Yu G X, Snyder E E, Boyle S M, Crasta O R, Czar M, Mane S P, Purkayastha A, Sobral B, Setubal J C
Virginia Bioinformatics Institute, Virginia Tech, Blacksburg, VA 24061, USA.
Nucleic Acids Res. 2007;35(12):3953-62. doi: 10.1093/nar/gkm377. Epub 2007 Jun 6.
We present a bacterial genome computational analysis pipeline, called GenVar. The pipeline, based on the program GeneWise, is designed to analyze an annotated genome and automatically identify missed gene calls and sequence variants such as genes with disrupted reading frames (split genes) and those with insertions and deletions (indels). For a given genome to be analyzed, GenVar relies on a database containing closely related genomes (such as other species or strains) as well as a few additional reference genomes. GenVar also helps identify gene disruptions probably caused by sequencing errors. We exemplify GenVar's capabilities by presenting results from the analysis of four Brucella genomes. Brucella is an important human pathogen and zoonotic agent. The analysis revealed hundreds of missed gene calls, new split genes and indels, several of which are species specific and hence provide valuable clues to the understanding of the genome basis of Brucella pathogenicity and host specificity.

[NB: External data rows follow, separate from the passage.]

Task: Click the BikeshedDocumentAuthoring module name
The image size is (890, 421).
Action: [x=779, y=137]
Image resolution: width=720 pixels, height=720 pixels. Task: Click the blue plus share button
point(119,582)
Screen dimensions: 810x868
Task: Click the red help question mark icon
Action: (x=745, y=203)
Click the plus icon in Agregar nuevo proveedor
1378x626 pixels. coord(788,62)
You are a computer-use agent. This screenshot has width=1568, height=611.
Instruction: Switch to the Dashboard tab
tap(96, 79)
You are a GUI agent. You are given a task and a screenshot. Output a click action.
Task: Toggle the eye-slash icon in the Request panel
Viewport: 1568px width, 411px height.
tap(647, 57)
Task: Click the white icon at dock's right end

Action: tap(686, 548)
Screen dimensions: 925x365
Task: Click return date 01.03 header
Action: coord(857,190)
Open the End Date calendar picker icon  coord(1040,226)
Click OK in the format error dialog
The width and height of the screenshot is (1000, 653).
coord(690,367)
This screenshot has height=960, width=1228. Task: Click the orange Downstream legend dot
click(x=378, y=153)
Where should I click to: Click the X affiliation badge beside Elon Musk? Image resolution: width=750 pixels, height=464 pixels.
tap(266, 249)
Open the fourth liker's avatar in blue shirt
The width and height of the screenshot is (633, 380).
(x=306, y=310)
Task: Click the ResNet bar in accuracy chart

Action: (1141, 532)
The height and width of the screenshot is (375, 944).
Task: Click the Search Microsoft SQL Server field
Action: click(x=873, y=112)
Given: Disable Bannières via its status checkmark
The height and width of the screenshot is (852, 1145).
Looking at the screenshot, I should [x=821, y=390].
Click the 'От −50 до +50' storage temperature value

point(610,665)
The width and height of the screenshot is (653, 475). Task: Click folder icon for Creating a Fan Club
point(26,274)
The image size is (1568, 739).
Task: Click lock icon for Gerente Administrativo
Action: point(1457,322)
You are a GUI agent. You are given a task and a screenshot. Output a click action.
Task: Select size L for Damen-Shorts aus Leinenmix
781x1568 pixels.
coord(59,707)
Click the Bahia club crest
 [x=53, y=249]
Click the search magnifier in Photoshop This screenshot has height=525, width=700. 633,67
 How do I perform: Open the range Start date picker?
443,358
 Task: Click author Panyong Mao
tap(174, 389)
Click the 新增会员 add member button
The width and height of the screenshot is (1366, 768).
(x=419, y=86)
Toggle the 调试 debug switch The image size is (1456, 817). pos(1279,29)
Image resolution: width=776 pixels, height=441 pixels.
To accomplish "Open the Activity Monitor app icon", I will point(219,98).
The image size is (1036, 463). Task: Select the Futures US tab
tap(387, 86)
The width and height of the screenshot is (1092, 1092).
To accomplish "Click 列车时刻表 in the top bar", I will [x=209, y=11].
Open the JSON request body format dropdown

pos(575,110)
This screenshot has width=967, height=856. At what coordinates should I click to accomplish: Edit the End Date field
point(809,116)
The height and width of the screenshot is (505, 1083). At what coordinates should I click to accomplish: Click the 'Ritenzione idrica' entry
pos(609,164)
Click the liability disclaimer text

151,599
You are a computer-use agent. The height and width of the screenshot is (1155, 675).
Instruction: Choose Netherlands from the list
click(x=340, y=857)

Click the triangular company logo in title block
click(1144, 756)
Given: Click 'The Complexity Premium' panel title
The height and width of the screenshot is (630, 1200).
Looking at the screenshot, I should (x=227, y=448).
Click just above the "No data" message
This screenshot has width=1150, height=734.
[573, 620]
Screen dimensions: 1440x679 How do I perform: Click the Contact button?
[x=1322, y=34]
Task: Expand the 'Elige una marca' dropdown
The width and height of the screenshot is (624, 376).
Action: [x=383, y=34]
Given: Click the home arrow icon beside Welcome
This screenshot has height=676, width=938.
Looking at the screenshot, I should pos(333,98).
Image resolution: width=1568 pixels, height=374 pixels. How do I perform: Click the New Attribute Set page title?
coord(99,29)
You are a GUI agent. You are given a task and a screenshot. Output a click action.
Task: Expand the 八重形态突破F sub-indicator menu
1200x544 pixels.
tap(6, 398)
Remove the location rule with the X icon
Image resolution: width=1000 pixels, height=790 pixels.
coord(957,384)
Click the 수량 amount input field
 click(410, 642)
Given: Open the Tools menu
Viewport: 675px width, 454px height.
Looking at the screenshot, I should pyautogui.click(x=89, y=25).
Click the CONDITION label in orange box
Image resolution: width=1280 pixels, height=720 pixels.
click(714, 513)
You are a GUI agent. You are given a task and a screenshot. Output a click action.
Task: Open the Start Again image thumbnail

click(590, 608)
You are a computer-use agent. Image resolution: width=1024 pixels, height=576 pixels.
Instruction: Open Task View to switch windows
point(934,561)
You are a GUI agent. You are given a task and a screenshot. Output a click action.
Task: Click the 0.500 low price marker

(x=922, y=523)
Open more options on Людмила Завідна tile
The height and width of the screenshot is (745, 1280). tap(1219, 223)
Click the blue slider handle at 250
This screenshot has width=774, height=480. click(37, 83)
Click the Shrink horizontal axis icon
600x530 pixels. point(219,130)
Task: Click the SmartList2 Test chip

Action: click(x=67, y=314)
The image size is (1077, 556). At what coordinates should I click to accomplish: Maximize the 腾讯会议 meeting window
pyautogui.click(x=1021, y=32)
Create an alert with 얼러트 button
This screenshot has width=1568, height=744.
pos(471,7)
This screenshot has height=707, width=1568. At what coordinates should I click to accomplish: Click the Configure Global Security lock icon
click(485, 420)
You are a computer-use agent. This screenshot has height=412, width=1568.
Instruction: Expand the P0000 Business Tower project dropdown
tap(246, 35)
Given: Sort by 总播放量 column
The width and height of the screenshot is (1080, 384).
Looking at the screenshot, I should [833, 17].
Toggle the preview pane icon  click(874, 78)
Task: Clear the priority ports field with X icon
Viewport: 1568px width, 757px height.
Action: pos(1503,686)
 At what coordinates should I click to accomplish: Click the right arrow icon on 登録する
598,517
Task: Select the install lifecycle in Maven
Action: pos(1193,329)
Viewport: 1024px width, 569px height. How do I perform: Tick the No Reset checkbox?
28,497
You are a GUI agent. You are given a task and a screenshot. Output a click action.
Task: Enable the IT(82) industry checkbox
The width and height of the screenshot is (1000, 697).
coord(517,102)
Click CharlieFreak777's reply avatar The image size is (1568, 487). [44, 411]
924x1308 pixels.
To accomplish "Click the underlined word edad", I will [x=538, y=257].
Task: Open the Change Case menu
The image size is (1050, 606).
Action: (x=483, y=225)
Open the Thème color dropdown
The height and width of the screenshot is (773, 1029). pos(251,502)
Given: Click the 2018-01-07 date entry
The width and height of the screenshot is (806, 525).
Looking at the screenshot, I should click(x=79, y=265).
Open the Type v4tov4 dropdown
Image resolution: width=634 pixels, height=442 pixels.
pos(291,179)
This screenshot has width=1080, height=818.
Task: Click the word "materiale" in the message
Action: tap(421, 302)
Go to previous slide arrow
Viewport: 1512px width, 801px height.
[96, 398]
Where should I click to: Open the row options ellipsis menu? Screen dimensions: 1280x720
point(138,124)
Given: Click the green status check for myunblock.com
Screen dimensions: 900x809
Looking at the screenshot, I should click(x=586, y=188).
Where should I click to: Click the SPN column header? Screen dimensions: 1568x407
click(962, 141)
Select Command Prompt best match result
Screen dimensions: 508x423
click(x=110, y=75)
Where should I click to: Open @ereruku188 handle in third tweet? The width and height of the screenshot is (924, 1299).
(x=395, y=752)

我们展示了一种名为GenVar的细菌基因组计算分析流程。该流程基于GeneWise程序,旨在分析已注释的基因组,并自动识别遗漏的基因调用以及序列变异,例如具有破坏阅读框的基因(分裂基因)和那些存在插入和缺失(插入缺失)的基因。对于给定要分析的基因组,GenVar依赖于一个包含密切相关基因组(如其他物种或菌株)以及一些额外参考基因组的数据库。GenVar还有助于识别可能由测序错误导致的基因破坏。我们通过展示对四个布鲁氏菌基因组的分析结果来例证GenVar的能力。布鲁氏菌是一种重要的人类病原体和人畜共患病原体。分析揭示了数百个遗漏的基因调用、新的分裂基因和插入缺失,其中一些是物种特异性的,因此为理解布鲁氏菌致病性和宿主特异性的基因组基础提供了有价值的线索。